Last month, we wrote about a troubling decision by the Internet Corporation for Assigned Names and Numbers (ICANN) to give control over the new .pharmacy domain to big pharma -- thus allowing it to lock out sites around the world that threaten its generous profit margins. An article in the journal "Globalization and Health" warns that something similar could be about to happen in the realm of public health:
In just a few weeks, the Internet could be expanded to include a new .health generic top-level domain name run by a for-profit company with virtually no public health credentials -- unless the international community intervenes immediately. This matters to the future of global public health as the "Health Internet" has begun to emerge as the predominant source of health information for consumers and patients.
The paper, which is open access, and can therefore be read for free in its entirety, gives some hypothetical examples of what could happen:
http://www.[smoking].[health](potentially purchased by a tobacco company)
The paper's authors explain:
http://www.[vaccinatekids].[health](potentially purchased by anti-vaccine activists)

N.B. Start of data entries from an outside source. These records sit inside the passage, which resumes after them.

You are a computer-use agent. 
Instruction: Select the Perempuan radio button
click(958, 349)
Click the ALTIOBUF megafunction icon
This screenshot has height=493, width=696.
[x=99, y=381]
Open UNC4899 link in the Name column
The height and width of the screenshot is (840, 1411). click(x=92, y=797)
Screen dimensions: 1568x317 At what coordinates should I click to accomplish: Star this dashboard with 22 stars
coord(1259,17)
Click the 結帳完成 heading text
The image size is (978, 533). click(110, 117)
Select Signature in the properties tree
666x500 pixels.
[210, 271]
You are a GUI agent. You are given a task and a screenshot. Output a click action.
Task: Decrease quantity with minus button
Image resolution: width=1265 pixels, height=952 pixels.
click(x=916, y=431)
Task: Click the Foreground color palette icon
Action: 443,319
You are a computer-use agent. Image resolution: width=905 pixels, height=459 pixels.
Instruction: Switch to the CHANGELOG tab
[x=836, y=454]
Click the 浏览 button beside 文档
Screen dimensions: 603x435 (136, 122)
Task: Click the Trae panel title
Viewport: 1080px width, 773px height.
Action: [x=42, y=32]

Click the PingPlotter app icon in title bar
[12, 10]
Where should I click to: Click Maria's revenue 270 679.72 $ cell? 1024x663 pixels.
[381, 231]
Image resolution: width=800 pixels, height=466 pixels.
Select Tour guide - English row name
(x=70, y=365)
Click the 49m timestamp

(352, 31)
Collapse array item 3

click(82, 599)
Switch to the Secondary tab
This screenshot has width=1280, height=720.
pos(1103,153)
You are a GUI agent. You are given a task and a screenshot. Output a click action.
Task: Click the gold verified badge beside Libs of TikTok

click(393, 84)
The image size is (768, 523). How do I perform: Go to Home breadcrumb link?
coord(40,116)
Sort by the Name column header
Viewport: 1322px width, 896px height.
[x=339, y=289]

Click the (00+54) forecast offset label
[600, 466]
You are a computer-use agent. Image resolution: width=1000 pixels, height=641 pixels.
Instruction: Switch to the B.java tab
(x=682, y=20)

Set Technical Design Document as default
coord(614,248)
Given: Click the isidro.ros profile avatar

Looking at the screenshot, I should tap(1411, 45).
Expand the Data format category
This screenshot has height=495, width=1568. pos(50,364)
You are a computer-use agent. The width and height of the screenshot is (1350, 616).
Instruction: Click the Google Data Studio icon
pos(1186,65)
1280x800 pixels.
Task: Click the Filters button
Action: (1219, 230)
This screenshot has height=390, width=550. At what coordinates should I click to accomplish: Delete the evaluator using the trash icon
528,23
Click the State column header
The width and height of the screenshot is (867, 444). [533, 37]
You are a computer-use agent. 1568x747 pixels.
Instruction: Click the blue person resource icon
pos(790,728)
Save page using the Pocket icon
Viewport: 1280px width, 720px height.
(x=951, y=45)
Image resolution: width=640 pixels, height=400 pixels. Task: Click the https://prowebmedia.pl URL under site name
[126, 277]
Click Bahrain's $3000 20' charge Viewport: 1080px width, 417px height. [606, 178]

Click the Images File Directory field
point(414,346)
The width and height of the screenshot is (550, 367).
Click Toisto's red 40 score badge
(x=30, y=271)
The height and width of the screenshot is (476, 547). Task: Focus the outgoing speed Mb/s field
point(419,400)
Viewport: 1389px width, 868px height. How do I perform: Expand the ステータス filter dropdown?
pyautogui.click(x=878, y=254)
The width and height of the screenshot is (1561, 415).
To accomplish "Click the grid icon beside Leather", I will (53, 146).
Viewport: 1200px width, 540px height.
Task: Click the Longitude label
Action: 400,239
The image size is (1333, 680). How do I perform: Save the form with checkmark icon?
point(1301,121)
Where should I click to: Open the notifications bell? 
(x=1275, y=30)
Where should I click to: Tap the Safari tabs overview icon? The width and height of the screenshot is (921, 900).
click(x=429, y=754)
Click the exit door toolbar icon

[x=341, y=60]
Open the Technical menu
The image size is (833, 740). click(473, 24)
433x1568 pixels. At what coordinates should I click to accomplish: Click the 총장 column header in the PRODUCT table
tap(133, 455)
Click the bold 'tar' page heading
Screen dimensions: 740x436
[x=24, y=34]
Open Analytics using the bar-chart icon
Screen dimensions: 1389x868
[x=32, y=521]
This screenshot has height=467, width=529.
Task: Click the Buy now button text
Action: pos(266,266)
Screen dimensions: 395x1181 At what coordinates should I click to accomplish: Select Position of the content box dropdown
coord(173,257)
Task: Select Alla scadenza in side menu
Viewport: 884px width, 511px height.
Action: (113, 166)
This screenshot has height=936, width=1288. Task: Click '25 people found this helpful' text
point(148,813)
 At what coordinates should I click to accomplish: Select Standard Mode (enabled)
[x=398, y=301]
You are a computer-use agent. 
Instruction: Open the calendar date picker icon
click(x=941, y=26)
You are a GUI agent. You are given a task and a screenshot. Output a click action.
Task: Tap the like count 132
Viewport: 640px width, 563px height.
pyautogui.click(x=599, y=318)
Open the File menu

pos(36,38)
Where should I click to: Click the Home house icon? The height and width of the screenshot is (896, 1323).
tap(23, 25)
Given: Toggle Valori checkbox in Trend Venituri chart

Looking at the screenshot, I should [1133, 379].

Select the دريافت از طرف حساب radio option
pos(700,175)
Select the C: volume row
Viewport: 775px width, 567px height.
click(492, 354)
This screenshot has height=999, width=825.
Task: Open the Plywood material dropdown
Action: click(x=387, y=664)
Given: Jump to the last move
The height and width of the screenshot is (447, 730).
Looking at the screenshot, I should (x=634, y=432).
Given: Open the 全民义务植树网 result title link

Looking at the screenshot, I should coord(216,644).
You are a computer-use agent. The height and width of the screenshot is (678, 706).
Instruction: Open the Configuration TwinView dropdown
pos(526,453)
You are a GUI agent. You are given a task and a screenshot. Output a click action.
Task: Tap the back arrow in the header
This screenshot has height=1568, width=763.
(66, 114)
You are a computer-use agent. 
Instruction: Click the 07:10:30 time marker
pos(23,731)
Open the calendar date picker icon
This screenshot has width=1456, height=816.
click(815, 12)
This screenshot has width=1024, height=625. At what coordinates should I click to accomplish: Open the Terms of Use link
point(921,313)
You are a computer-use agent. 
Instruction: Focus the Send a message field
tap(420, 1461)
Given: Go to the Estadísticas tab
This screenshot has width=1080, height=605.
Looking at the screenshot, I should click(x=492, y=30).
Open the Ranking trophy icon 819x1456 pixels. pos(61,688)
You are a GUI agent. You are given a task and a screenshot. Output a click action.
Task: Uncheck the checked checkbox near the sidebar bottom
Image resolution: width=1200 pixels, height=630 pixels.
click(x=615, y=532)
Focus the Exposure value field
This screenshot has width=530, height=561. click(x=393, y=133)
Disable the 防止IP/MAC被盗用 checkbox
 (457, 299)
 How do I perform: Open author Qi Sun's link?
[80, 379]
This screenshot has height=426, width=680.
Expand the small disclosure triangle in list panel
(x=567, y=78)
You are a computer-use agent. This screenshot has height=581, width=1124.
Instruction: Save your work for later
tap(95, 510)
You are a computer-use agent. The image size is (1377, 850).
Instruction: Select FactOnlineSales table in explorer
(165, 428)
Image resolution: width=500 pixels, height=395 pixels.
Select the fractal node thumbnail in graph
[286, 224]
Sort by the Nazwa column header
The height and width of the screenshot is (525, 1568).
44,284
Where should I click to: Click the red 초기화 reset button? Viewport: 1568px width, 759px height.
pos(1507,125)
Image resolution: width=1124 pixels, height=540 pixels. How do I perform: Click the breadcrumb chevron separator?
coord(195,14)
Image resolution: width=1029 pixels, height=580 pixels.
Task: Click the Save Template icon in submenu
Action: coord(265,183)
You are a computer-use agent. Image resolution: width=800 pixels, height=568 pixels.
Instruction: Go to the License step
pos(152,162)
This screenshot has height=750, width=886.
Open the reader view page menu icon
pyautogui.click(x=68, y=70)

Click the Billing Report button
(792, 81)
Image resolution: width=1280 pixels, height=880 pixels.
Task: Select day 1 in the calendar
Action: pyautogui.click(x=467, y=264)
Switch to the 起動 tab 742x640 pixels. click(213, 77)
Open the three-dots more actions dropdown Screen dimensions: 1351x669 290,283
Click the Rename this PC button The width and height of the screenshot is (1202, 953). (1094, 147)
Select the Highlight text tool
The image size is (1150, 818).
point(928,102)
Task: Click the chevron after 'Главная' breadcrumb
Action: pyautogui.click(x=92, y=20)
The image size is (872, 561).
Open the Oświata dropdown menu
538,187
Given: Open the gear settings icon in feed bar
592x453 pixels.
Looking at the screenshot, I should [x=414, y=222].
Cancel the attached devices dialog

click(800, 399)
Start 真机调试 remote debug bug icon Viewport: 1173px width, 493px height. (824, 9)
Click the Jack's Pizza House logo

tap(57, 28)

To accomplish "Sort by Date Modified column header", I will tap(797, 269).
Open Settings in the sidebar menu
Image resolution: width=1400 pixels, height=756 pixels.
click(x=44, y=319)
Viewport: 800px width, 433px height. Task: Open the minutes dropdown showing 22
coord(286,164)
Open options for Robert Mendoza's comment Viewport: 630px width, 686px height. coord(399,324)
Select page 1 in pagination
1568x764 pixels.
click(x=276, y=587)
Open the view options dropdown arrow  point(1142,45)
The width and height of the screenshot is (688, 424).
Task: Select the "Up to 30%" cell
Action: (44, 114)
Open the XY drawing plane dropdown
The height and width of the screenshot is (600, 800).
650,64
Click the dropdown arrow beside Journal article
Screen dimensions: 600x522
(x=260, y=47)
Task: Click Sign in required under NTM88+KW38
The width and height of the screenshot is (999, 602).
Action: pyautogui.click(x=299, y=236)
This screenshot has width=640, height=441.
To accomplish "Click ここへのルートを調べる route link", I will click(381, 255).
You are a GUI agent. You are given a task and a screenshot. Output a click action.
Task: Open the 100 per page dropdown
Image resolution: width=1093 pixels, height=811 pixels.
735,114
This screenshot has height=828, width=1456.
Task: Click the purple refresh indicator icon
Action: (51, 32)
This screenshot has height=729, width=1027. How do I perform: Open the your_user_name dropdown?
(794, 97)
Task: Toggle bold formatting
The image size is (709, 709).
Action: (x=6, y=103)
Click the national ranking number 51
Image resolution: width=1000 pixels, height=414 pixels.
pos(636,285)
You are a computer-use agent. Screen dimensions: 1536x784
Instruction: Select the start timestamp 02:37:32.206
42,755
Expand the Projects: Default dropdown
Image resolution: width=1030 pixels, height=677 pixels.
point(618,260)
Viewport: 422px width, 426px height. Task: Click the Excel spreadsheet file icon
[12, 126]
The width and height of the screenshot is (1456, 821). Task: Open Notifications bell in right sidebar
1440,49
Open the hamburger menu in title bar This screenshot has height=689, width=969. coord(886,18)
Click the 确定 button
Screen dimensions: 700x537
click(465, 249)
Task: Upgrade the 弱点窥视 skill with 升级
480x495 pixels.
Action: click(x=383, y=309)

http://www.[obesity].[health](potentially purchased by a junk food company)
http://www.[cancer].[doctor](potentially purchased by unscrupulous vendors catering to the desperate dying)
Despite this increasing use and reliance on online health information that may have inadequate quality or reliability, the Internet Corporation for Assigned Names and Numbers (ICANN) recently announced it intends to move forward with an auction to award the exclusive, 10 year rights to the .health generic top-level domain name. This decision is being made over the protests of the World Medical Association, World Health Organization, and other stakeholders, who have called for a suspension or delay until key questions can be resolved.
ICANN responded to those concerns by asking the International Chamber of Commerce to decide whether a company, rather than a health organization, should be allowed to run the .health domain. No surprise what the outcome was:
a rejection of challenges filed by ICANN’s own independent watchdog and others, such that ICANN's Board decided in June 2014 that there are "no noted objections to move forward" in auctioning the .health generic top-level domain name to the highest bidder before the end of the year.
"No noted objections" if you exclude important chunks of the world's medical community, that is. Or perhaps ICANN simply meant "no noted objections from the companies that stand to gain the most from controlling this lucrative domain". The paper's authors conclude:
we call for an immediate moratorium/suspension of the ICANN award/auction process in order to provide the international public health community time to ensure the proper management and governance of health information online.
In fact, we need to go much further. Rather than simply calling for a moratorium on the auction of these new domains, we should be calling for ICANN itself to be abolished, and replaced with an organization that is concerned with maximizing the global benefits of running the Internet domain system and not, as presently seems the case, with maximizing the profits of a few lucky companies. ICANN has had long enough to show that it is a worthy guardian of this unique and critical resource; it has failed to do so. Time to get rid of it.